> [Pixel coordinate grounding data]:
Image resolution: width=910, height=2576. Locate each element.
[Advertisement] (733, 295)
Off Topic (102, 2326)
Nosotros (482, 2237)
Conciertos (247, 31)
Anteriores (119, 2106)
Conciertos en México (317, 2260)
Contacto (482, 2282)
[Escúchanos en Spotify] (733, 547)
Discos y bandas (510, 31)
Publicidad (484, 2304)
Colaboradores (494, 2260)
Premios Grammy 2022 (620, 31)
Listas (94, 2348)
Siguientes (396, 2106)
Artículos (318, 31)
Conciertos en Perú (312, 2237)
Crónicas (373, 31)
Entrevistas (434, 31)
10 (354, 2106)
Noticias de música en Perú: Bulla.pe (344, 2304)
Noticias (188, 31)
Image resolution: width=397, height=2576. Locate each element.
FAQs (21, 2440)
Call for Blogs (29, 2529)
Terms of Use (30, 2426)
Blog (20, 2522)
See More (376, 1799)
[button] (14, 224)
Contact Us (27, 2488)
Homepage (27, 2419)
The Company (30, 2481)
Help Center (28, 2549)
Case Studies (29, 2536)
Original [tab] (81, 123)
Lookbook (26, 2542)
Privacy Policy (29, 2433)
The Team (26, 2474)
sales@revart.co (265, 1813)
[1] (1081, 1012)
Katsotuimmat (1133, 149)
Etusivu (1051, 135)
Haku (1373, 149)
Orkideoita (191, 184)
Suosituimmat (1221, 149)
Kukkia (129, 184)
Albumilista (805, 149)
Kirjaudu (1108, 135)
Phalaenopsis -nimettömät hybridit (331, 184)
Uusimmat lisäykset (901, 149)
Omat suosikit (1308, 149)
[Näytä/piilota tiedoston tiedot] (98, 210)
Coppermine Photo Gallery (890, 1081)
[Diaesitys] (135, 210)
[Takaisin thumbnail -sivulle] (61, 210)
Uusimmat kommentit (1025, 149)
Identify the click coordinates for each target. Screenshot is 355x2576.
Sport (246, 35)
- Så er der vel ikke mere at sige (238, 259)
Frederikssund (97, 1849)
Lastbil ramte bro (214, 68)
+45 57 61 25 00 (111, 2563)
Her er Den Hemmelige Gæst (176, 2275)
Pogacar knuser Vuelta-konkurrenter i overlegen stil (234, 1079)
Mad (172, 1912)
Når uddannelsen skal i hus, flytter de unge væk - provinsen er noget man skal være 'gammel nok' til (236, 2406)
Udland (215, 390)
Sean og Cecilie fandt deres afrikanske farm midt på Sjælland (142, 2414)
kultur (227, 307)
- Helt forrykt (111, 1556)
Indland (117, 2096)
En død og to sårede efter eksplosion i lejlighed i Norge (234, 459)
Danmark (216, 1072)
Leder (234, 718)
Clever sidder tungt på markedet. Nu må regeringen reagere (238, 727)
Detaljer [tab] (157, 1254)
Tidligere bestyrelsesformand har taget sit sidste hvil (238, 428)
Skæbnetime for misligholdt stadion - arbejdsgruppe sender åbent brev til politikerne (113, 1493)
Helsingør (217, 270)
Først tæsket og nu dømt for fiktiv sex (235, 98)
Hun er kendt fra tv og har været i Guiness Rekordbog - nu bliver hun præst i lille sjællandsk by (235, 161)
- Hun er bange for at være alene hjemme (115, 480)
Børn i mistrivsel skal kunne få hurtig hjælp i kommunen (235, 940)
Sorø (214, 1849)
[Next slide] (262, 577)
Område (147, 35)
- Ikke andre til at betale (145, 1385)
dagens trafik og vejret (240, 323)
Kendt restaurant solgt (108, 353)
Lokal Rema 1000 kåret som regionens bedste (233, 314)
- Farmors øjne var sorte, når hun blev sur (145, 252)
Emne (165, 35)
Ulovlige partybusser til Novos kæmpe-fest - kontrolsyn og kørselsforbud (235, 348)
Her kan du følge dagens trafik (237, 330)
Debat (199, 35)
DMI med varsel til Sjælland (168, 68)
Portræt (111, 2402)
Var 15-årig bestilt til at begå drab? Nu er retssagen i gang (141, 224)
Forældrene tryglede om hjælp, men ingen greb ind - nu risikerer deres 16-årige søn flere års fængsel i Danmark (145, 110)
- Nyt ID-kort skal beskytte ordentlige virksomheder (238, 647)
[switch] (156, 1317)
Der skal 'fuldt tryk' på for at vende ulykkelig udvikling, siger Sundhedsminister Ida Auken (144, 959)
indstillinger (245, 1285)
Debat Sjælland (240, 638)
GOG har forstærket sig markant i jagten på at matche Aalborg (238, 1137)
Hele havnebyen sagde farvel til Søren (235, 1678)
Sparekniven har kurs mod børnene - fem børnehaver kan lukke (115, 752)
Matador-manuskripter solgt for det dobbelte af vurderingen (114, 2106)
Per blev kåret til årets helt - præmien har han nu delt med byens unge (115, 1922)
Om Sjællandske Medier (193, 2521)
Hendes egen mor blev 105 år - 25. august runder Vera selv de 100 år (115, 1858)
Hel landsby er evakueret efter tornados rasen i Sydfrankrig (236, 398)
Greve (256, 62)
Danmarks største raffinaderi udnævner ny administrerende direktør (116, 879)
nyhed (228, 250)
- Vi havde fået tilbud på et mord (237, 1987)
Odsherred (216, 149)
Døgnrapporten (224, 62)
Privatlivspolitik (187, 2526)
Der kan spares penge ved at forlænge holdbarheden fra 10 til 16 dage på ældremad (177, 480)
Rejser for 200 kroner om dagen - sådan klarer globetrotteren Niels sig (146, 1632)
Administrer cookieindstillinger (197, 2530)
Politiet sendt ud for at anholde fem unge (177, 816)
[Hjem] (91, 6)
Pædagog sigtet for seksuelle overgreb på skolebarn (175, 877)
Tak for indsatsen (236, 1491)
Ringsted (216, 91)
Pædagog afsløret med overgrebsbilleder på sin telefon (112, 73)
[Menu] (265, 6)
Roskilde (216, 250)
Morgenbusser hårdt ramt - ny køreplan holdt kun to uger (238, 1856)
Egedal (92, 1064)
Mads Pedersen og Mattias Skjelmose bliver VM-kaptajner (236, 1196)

> [PROBLEM TO WORK ON]:
Each entry above must be retyped exactly.

> [TASK ANSWER]:
Image resolution: width=910, height=2576. Locate each element.
[Advertisement] (733, 295)
Off Topic (102, 2326)
Nosotros (482, 2237)
Conciertos (247, 31)
Anteriores (119, 2106)
Conciertos en México (317, 2260)
Contacto (482, 2282)
[Escúchanos en Spotify] (733, 547)
Discos y bandas (510, 31)
Publicidad (484, 2304)
Colaboradores (494, 2260)
Premios Grammy 2022 (620, 31)
Listas (94, 2348)
Siguientes (396, 2106)
Artículos (318, 31)
Conciertos en Perú (312, 2237)
Crónicas (373, 31)
Entrevistas (434, 31)
10 (354, 2106)
Noticias de música en Perú: Bulla.pe (344, 2304)
Noticias (188, 31)
Image resolution: width=397, height=2576. Locate each element.
FAQs (21, 2440)
Call for Blogs (29, 2529)
Terms of Use (30, 2426)
Blog (20, 2522)
See More (376, 1799)
[button] (14, 224)
Contact Us (27, 2488)
Homepage (27, 2419)
The Company (30, 2481)
Help Center (28, 2549)
Case Studies (29, 2536)
Original [tab] (81, 123)
Lookbook (26, 2542)
Privacy Policy (29, 2433)
The Team (26, 2474)
sales@revart.co (265, 1813)
[1] (1081, 1012)
Katsotuimmat (1133, 149)
Etusivu (1051, 135)
Haku (1373, 149)
Orkideoita (191, 184)
Suosituimmat (1221, 149)
Kukkia (129, 184)
Albumilista (805, 149)
Kirjaudu (1108, 135)
Phalaenopsis -nimettömät hybridit (331, 184)
Uusimmat lisäykset (901, 149)
Omat suosikit (1308, 149)
[Näytä/piilota tiedoston tiedot] (98, 210)
Coppermine Photo Gallery (890, 1081)
[Diaesitys] (135, 210)
[Takaisin thumbnail -sivulle] (61, 210)
Uusimmat kommentit (1025, 149)
Identify the click coordinates for each target. Screenshot is 355x2576.
Sport (246, 35)
- Så er der vel ikke mere at sige (238, 259)
Frederikssund (97, 1849)
Lastbil ramte bro (214, 68)
+45 57 61 25 00 (111, 2563)
Her er Den Hemmelige Gæst (176, 2275)
Pogacar knuser Vuelta-konkurrenter i overlegen stil (234, 1079)
Mad (172, 1912)
Når uddannelsen skal i hus, flytter de unge væk - provinsen er noget man skal være 'gammel nok' til (236, 2406)
Udland (215, 390)
Sean og Cecilie fandt deres afrikanske farm midt på Sjælland (142, 2414)
kultur (227, 307)
- Helt forrykt (111, 1556)
Indland (117, 2096)
En død og to sårede efter eksplosion i lejlighed i Norge (234, 459)
Danmark (216, 1072)
Leder (234, 718)
Clever sidder tungt på markedet. Nu må regeringen reagere (238, 727)
Detaljer [tab] (157, 1254)
Tidligere bestyrelsesformand har taget sit sidste hvil (238, 428)
Skæbnetime for misligholdt stadion - arbejdsgruppe sender åbent brev til politikerne (113, 1493)
Helsingør (217, 270)
Først tæsket og nu dømt for fiktiv sex (235, 98)
Hun er kendt fra tv og har været i Guiness Rekordbog - nu bliver hun præst i lille sjællandsk by (235, 161)
- Hun er bange for at være alene hjemme (115, 480)
Børn i mistrivsel skal kunne få hurtig hjælp i kommunen (235, 940)
Sorø (214, 1849)
[Next slide] (262, 577)
Område (147, 35)
- Ikke andre til at betale (145, 1385)
dagens trafik og vejret (240, 323)
Kendt restaurant solgt (108, 353)
Lokal Rema 1000 kåret som regionens bedste (233, 314)
- Farmors øjne var sorte, når hun blev sur (145, 252)
Emne (165, 35)
Ulovlige partybusser til Novos kæmpe-fest - kontrolsyn og kørselsforbud (235, 348)
Her kan du følge dagens trafik (237, 330)
Debat (199, 35)
DMI med varsel til Sjælland (168, 68)
Portræt (111, 2402)
Var 15-årig bestilt til at begå drab? Nu er retssagen i gang (141, 224)
Forældrene tryglede om hjælp, men ingen greb ind - nu risikerer deres 16-årige søn flere års fængsel i Danmark (145, 110)
- Nyt ID-kort skal beskytte ordentlige virksomheder (238, 647)
[switch] (156, 1317)
Der skal 'fuldt tryk' på for at vende ulykkelig udvikling, siger Sundhedsminister Ida Auken (144, 959)
indstillinger (245, 1285)
Debat Sjælland (240, 638)
GOG har forstærket sig markant i jagten på at matche Aalborg (238, 1137)
Hele havnebyen sagde farvel til Søren (235, 1678)
Sparekniven har kurs mod børnene - fem børnehaver kan lukke (115, 752)
Matador-manuskripter solgt for det dobbelte af vurderingen (114, 2106)
Per blev kåret til årets helt - præmien har han nu delt med byens unge (115, 1922)
Om Sjællandske Medier (193, 2521)
Hendes egen mor blev 105 år - 25. august runder Vera selv de 100 år (115, 1858)
Hel landsby er evakueret efter tornados rasen i Sydfrankrig (236, 398)
Greve (256, 62)
Danmarks største raffinaderi udnævner ny administrerende direktør (116, 879)
nyhed (228, 250)
- Vi havde fået tilbud på et mord (237, 1987)
Odsherred (216, 149)
Døgnrapporten (224, 62)
Privatlivspolitik (187, 2526)
Der kan spares penge ved at forlænge holdbarheden fra 10 til 16 dage på ældremad (177, 480)
Rejser for 200 kroner om dagen - sådan klarer globetrotteren Niels sig (146, 1632)
Administrer cookieindstillinger (197, 2530)
Politiet sendt ud for at anholde fem unge (177, 816)
[Hjem] (91, 6)
Pædagog sigtet for seksuelle overgreb på skolebarn (175, 877)
Tak for indsatsen (236, 1491)
Ringsted (216, 91)
Pædagog afsløret med overgrebsbilleder på sin telefon (112, 73)
[Menu] (265, 6)
Roskilde (216, 250)
Morgenbusser hårdt ramt - ny køreplan holdt kun to uger (238, 1856)
Egedal (92, 1064)
Mads Pedersen og Mattias Skjelmose bliver VM-kaptajner (236, 1196)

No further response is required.